_Provided entries_

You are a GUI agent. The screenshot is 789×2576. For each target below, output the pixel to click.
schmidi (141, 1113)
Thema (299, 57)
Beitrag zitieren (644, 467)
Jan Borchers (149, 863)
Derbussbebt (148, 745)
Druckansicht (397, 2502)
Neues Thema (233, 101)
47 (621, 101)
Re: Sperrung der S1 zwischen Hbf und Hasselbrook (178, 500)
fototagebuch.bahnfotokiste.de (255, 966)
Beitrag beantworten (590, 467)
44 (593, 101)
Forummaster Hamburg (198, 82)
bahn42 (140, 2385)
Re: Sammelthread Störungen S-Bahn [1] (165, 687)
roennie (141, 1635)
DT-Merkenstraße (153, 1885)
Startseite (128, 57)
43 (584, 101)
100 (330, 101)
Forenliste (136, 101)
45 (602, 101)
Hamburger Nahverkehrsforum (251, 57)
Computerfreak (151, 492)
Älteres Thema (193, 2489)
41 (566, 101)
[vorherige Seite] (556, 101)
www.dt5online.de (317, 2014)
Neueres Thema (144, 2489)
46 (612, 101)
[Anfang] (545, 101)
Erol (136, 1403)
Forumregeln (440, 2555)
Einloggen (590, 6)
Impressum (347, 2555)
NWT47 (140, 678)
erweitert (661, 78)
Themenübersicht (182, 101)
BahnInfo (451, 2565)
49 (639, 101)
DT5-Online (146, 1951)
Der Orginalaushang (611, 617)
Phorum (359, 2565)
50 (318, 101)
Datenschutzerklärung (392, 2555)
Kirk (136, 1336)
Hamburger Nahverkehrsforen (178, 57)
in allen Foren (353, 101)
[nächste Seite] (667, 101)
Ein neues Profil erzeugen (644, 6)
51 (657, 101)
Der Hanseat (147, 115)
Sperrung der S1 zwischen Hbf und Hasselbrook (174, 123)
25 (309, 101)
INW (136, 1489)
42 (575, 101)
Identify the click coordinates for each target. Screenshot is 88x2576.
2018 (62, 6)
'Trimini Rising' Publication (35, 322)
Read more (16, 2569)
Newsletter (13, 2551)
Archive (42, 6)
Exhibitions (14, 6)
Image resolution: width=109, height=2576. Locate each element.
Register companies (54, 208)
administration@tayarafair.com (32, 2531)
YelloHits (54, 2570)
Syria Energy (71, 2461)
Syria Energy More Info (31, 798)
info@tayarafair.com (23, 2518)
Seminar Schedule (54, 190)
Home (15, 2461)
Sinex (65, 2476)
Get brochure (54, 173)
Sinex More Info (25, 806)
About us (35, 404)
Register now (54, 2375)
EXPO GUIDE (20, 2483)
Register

_Exercise prompt_
Send back exactly the lines of the listing above starting at the one with "NWT47 (140, 678)" and ending at the one with "42 (575, 101)", inclusive, and no others.

_Result_
NWT47 (140, 678)
erweitert (661, 78)
Themenübersicht (182, 101)
BahnInfo (451, 2565)
49 (639, 101)
DT5-Online (146, 1951)
Der Orginalaushang (611, 617)
Phorum (359, 2565)
50 (318, 101)
Datenschutzerklärung (392, 2555)
Kirk (136, 1336)
Hamburger Nahverkehrsforen (178, 57)
in allen Foren (353, 101)
[nächste Seite] (667, 101)
Ein neues Profil erzeugen (644, 6)
51 (657, 101)
Der Hanseat (147, 115)
Sperrung der S1 zwischen Hbf und Hasselbrook (174, 123)
25 (309, 101)
INW (136, 1489)
42 (575, 101)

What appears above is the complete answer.